Franklin Graham: Trump comments ‘cannot be defended,’ but Supreme Court is top issue

 

By Tim Funk

North Carolina-based evangelist Franklin Graham wrote Saturday that Republican Donald Trump’s “crude comments more than 11 years ago cannot be defended.”

But neither, Graham wrote, can the “godless progressive agenda” of Hillary Clinton and President Barack Obama – an apparent reference to these Democrats’ support for abortion rights, same-sex marriage and allowing transgender persons to use bathrooms corresponding to their gender identity. Clinton and Obama are Christians, and many liberals in the faith community agree with their stands on these issues.

Graham made his comments in a Facebook post hours after Trump, the GOP presidential nominee, apologized for vulgar comments he made about women in a 2005 recording released earlier Friday by The Washington Post. The video captured lewd audio of Trump bragging in explicit terms about kissing, groping and trying to have sex with women, including a married one, as he and Billy Bush, then-host of “Access Hollywood,” waited to film a segment for Trump’s 2005 cameo on “Days of Our Lives.”

Graham wrote that the most important issue in the Nov. 8 election is the U.S. Supreme Court – and elevating the kinds of conservative justices that Trump has promised to nominate.

“Trump and Clinton scandals might be news for the moment, but who they appoint to the Supreme Court will remake the fabric of our society for our children and our grandchildren, for generations to come,” wrote Graham, who heads the Charlotte-based Billy Graham Evangelistic Association and Samaritan’s Purse, a Christian charity based in Boone.

Graham has said he plans to make no official endorsement in the presidential race.
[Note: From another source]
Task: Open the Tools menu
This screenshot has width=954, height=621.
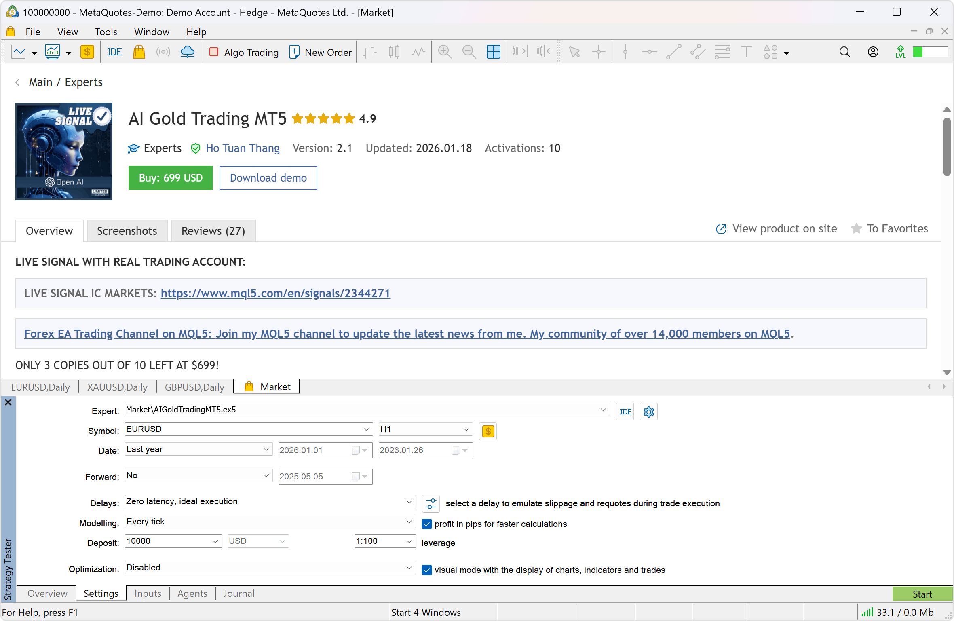Action: [106, 32]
Both candidates, he wrote Saturday, are “flawed. The only hope for the United States is God.”

[In North Carolina, McCrory and Burr join in condemnation of Trump]

He’s been making that case all year, at prayer rallies in state capitals around the country. He will hold his final one, his 50th, on Thursday in Raleigh. He wants to mobilize conservative Christian voters and get them to the polls to support candidates – Graham doesn’t name them – who oppose abortion and same-sex marriage. In North Carolina, Graham has also been a strong supporter of House Bill 2, the controversial law that requires transgender persons to use the bathroom of the gender on their birth certificate in government-run buildings.

Harris echoes Graham

Graham’s comments were echoed later Saturday by the Rev. Mark Harris, pastor of First Baptist Church of Charlotte and a past Republican candidate for Congress.
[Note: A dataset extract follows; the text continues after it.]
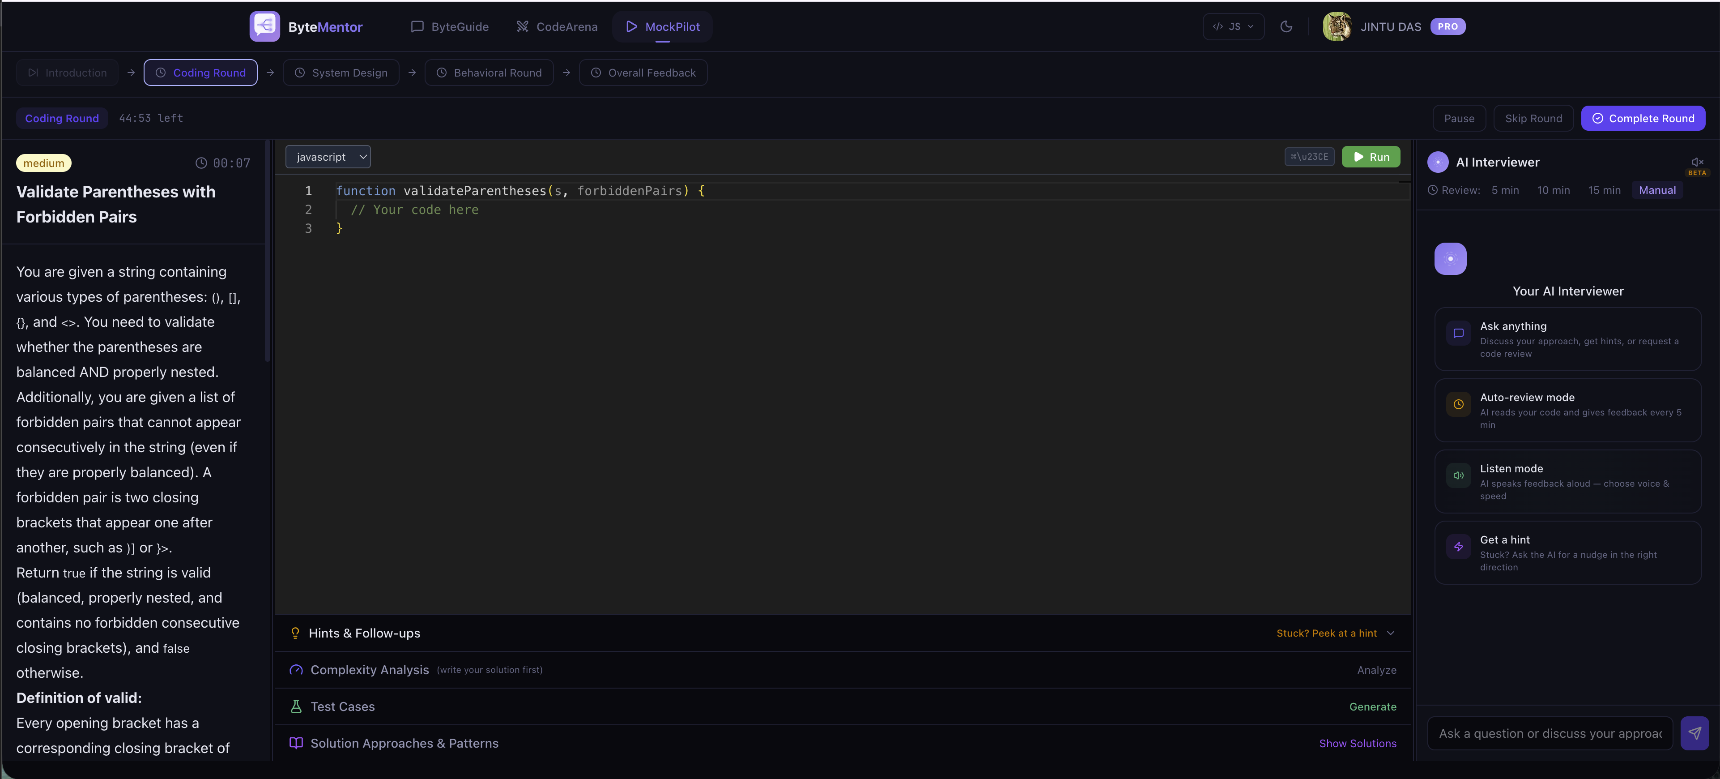Switch to the ByteGuide tab
The height and width of the screenshot is (779, 1720).
[449, 27]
A prominent leader in past battles involving evangelical Christians, Harris told the Observer in an interview that he had not yet watched the entire video featuring Trump’s comments. But based on the news reports he has seen and read, Harris said, “I don’t think you can defend what (Trump) said 11 years ago. Very wrong, very distasteful. I would not offer any defense.”

But Harris said other issues – including nominations to the Supreme Court – are more important. So he still plans to vote for Trump, and has no plans to withdraw his endorsement of the GOP presidential nominee.

“For me, this election is about a whole lot more than … the personalities and flaws of both candidates,” he said, referring to Trump and Clinton. “It’s about the vision of these two candidates and the direction they would lead America.”

Harris said he and other evangelical Christians would have preferred to have a Republican presidential candidate who had been transformed by a deep faith in Jesus.

“That didn’t happen. But we have to deal with what is facing us,” Harris said. “This election is coming down to a reality check – one of these two candidates is going to win. His character put up against her character – I don’t see a lot of difference.”

But Harris said there is a big difference in what kinds of policies each would pursue, and which Supreme Court justices they would nominate.

Who sits on the high court, he said, “would affect not just the next four years, but the next 40 years.”

Asked about Republicans, including candidates and members of Congress, who are now rescinding their endorsements of Trump, Harris said he doubted Democrats would do that to Clinton if something damaging emerged about her. But, he said, “we (Republicans) tend to shoot our wounded.”